▸ Text section:
- - -
Whose fault is the Taj courthouse?

Article Courtesy of The Miami Herald

By Lucy Morgan

Published January 24, 2011

TALLAHASSEE -- So whom do we blame? We now have a $50 million courthouse everyone calls the Taj Mahal, and lots of folks want to find someone to blame.

It is 110,000 square feet of mahogany, granite and greed rising out of a former pasture where Ed Ball's cows once grazed. Somewhere Ed Ball is smiling. It is just the kind of caper he would have loved.

If you are new here, you might not recognize Ball's name. He died in 1981 after decades of controlling Florida politicians. Never elected to office, Ball ran the businesses owned by his brother-in-law, Alfred I. duPont, including the St. Joe Paper Co. For more than 40 years, there was no bigger player on Florida's political field.

There is lots of blame in this deal to go around. And almost everyone has an excuse.

First, let's look at the Capitol press corps. We need to share some of the blame. None of us found the hidden little nugget inside a 142-page transportation bill, a paragraph authorizing a $33.5 million bond issue to build a new courthouse for the 1st District Court of Appeal. Sen. Victor Crist put it there in the waning hours of a chaotic 2007 legislative session when other budgets were being slashed. The courthouse construction project was briefly mentioned in each house as a way to fix a budget glitch.

 

It is perhaps fitting that the controversial courthouse was built on land where the late Ed Ball’s cows once grazed. Though Ball was never elected to office, there was no bigger player on Florida’s political field for more than 40 years.


From long experience we should have known that use of the word "glitch'' can be a signal of something nefarious. But in the chaotic final hours of session, it passed unnoticed by reporters.

The only visible sign of the courthouse was a $7.9 million appropriation for expansion, and it was reported in several newspapers. Most of us knew the court needed space and would build something, but few realized they were getting so much money at one time or that they would spend it so unwisely.

Other possible watchdogs failed to catch it as well. Florida TaxWatch, the group that touts its skill at finding little hidden spending nuggets, remained silent. Those who did catch it and try to stop it, primarily the Florida Supreme Court, merely called the governor to beg for a veto but didn't raise a stink.
- - -
▸ Saved entries:
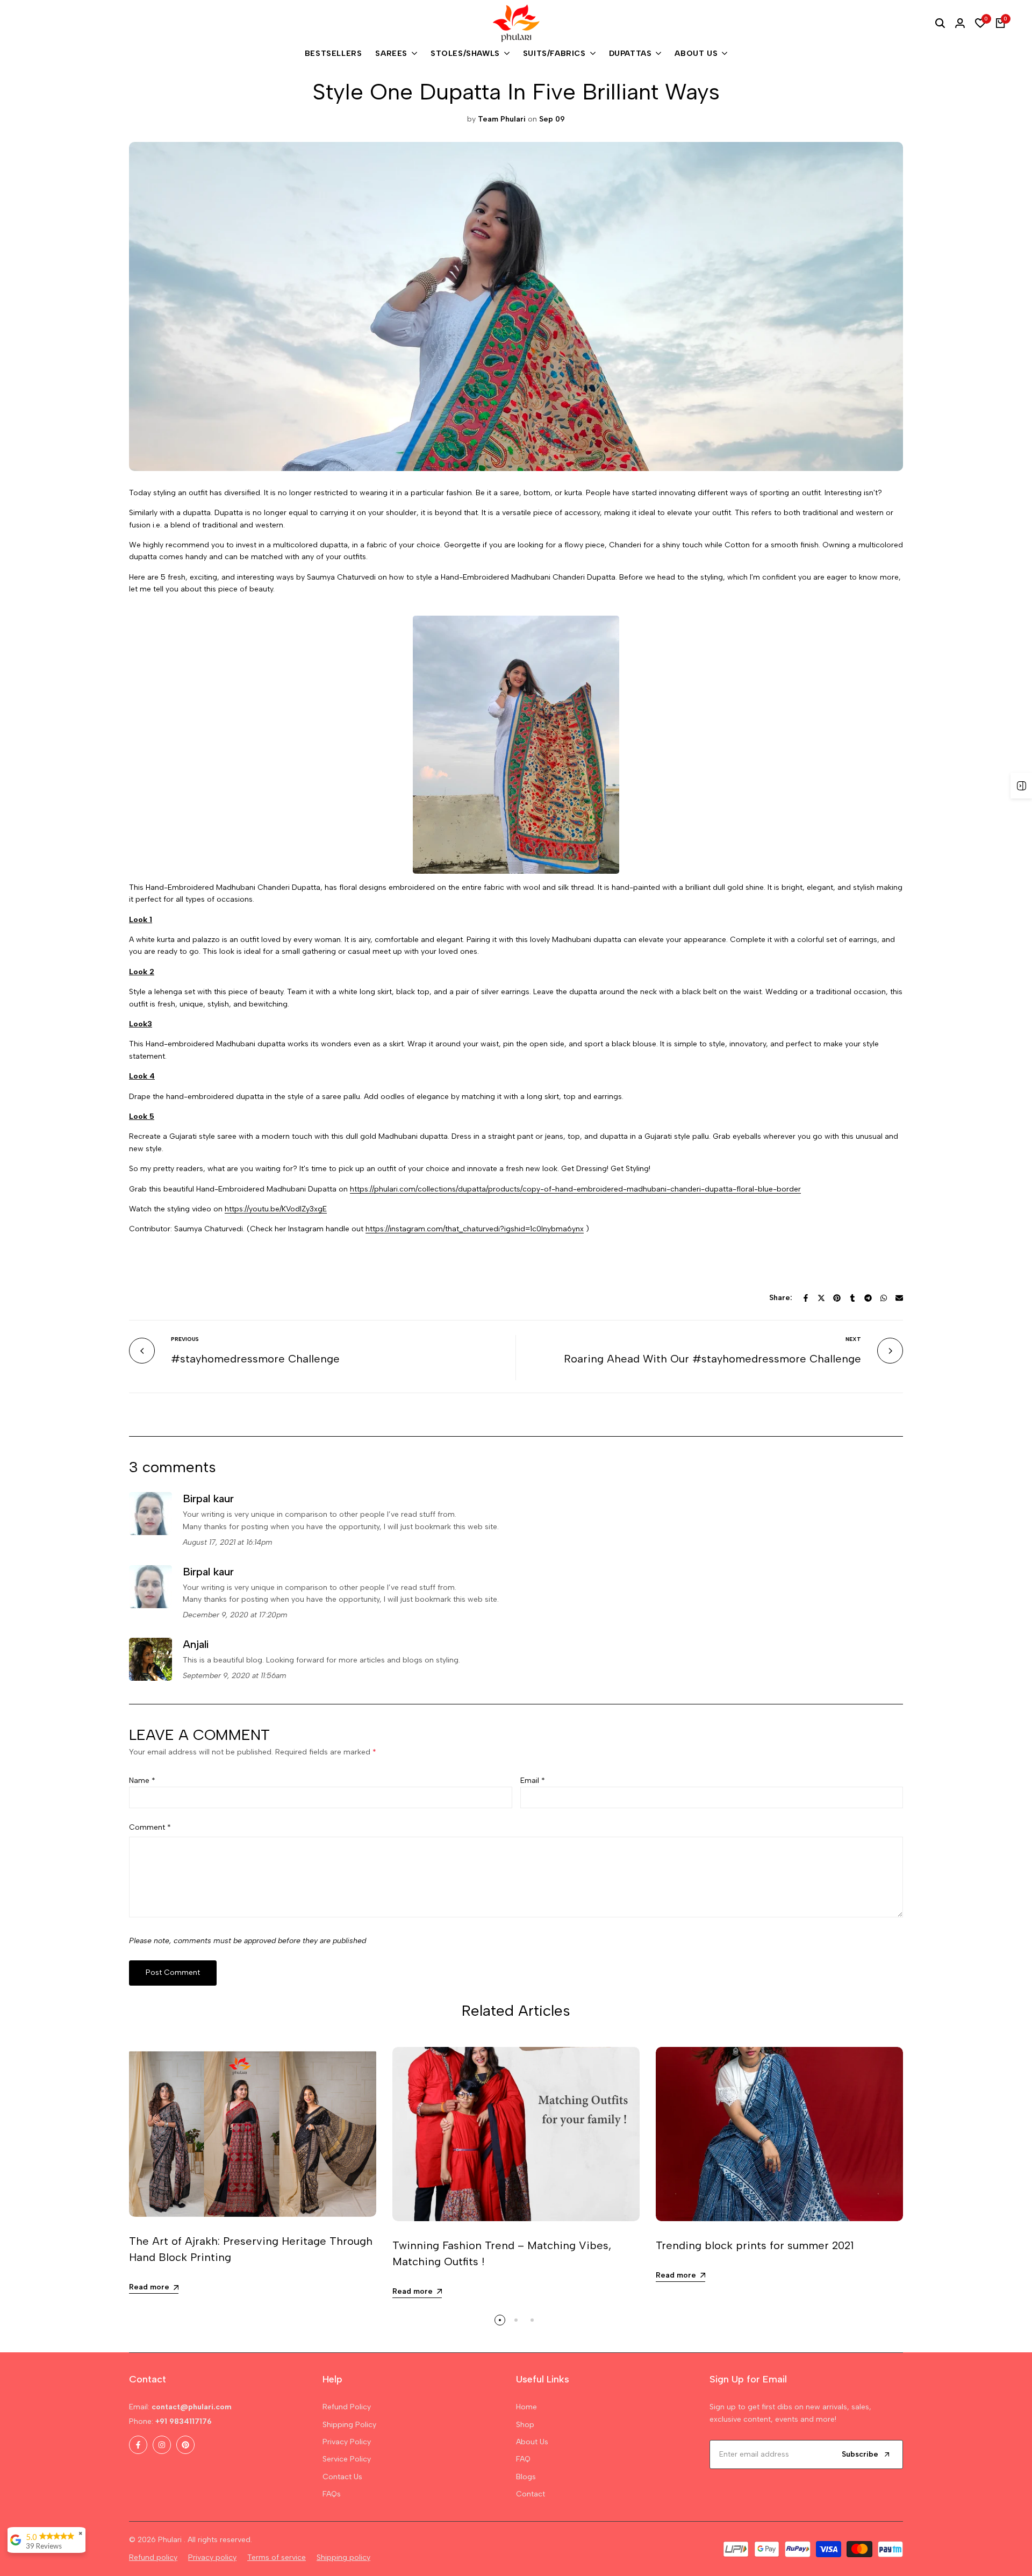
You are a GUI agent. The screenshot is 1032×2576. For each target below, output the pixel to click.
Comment (150, 1827)
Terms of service (276, 2557)
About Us (532, 2441)
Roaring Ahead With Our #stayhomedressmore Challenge (712, 1358)
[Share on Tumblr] (852, 1298)
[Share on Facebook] (805, 1298)
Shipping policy (343, 2557)
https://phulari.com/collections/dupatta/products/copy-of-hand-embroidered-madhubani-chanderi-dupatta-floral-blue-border (575, 1189)
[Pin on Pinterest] (837, 1298)
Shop (525, 2424)
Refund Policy (346, 2406)
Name (142, 1780)
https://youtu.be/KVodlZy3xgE (276, 1209)
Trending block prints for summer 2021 (755, 2245)
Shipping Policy (349, 2424)
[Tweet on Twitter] (821, 1298)
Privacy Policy (346, 2441)
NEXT (853, 1339)
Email (532, 1780)
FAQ (523, 2459)
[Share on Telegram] (868, 1298)
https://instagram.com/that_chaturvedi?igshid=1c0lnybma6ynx (475, 1228)
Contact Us (342, 2476)
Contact (530, 2494)
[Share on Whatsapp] (883, 1298)
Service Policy (346, 2459)
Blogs (526, 2476)
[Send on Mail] (899, 1298)
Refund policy (153, 2557)
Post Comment (173, 1972)
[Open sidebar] (1021, 785)
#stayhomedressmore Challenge (255, 1358)
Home (526, 2406)
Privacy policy (212, 2557)
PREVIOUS (185, 1339)
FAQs (331, 2494)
- - -
▸ What you are asked to do: Carry on the column about the Taj courthouse, starting after its final sentence. The listing has no connection to the column about the courthouse.

▸ Answer to the task:
The budget staff in Gov. Charlie Crist's office focused primarily on the transportation issues in the bill but noted the presence of the bond issue in a few internal e-mails, saying "so much for the single subject rule.'' That is an oft-violated legislative rule that requires bills to address one subject. No one in the governor's budget office suggested it should trigger a veto.

The governor did not veto the bill and didn't even recall being asked to veto it when questioned about it three years later. Judge Fred Lewis, then the chief judge at the Supreme Court, says he asked for the veto after belatedly discovering the presence of the bond issue.

Gov. Crist (no relation to the senator) also left the $7.9 million appropriation in the budget.

Victor Crist says he was just following orders issued by Senate President Ken Pruitt. Others say Crist was eager to help his longtime friend and former aide, Judge Brad Thomas. Pruitt says he doesn't recall helping the court.

(Victor Crist and Rep. Marti Coley, R-Marianna, were so helpful that the judges were going to put their name on the building but something has happened to the nice bronze plaque they had made. It's still not up on the building and no one seems to know what will happen to it.)

You could also blame the senators and House members who voted for the bill. Only two in the Senate voted against it — Sens. Alex Villalobos and Rudy Garcia, both Miami Republicans. And they were voting against other items in the transportation bill. They didn't notice the bond issue.

The bill was really a bundle of 22 bills — a "train,'' a last-minute maneuver used by legislative leaders at the end of almost every session. Such bills frequently link unpopular items with "must pass'' issues and barrel through the Legislature on the final day. It is so common that some legislators automatically vote no without even knowing what's in the bill because they rarely contain anything kin to good government.

When the bill (House Bill 985) traveled back to the House, only Rep. Matt Meadows, D-Fort Lauderdale, questioned the presence of a multimillion-dollar bond issue that had never been considered in committee. No one answered.

By then it was clear that this bill and its contents had the approval of House Speaker Marco Rubio and Pruitt. Lawmakers oppose leadership at their peril and rarely kill such bills. So the House approved it 68-49 with most of the opposition coming from members who didn't like a controversial transportation measure in the bill. Rubio initially said he couldn't recall the bond issue and later said he had no idea that the judges would build such a lavish courthouse.

Few lawmakers even knew the courthouse bond issue was there, and even fewer would remember it when the St. Petersburg Times started asking questions in 2010. Call it an amnesia of convenience.

The governor and Cabinet share some of the blame. They agreed to sell the bonds in 2008, clearing the way for construction to proceed. Chief Finance Officer Alex Sink paid the bills as they came in, only pausing after the St. Petersburg Times wrote about the palace they were building. She was the first to do anything — she ordered an audit and refused to pay some of the bills.

Blame the judges too — not just the ones who were lobbying the Legislature.

Judges Paul Hawkes and Brad Thomas, both former legislative staffers, were frequent flyers in legislative halls for years after they were appointed to the bench by Gov. Jeb Bush. Legislators often wondered how judges who spent so much time in the Capitol had time to hear cases.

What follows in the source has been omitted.